## What this task involves
Using the data below, restate exactly every line from the one with "1470x718 pixels." up to and including the one with "the POP Server". No picture belongs in it.
═════ Data to use ═════
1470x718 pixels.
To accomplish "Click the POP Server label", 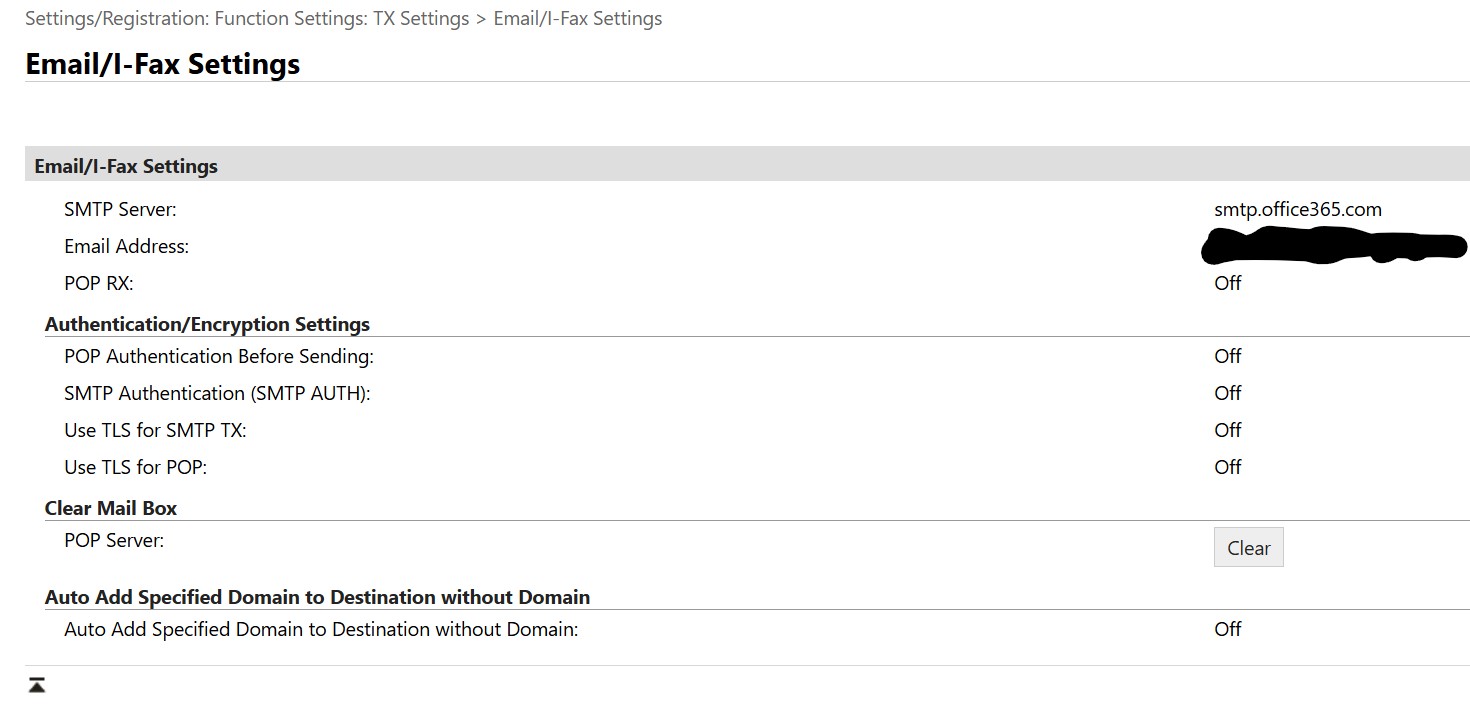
═════
═════ Data to use ═════
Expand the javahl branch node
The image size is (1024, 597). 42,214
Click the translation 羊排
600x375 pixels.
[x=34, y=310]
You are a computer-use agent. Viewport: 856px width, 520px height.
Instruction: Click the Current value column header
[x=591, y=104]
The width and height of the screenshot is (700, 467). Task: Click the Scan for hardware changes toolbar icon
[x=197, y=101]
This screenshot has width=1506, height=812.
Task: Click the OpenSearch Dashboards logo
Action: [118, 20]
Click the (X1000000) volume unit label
═════
═════ Data to use ═════
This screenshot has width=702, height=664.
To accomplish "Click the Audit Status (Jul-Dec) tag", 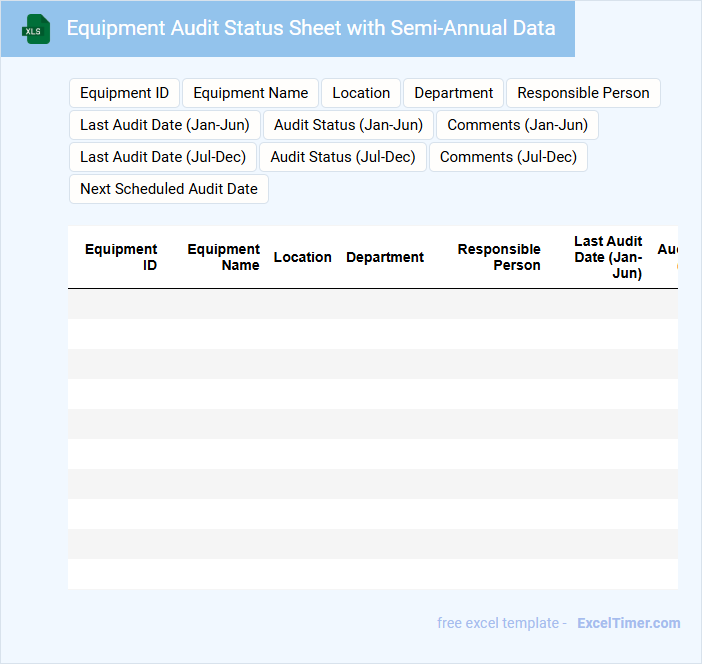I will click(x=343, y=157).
═════
## Answer to this exercise
1470x718 pixels.
To accomplish "Click the POP Server label", 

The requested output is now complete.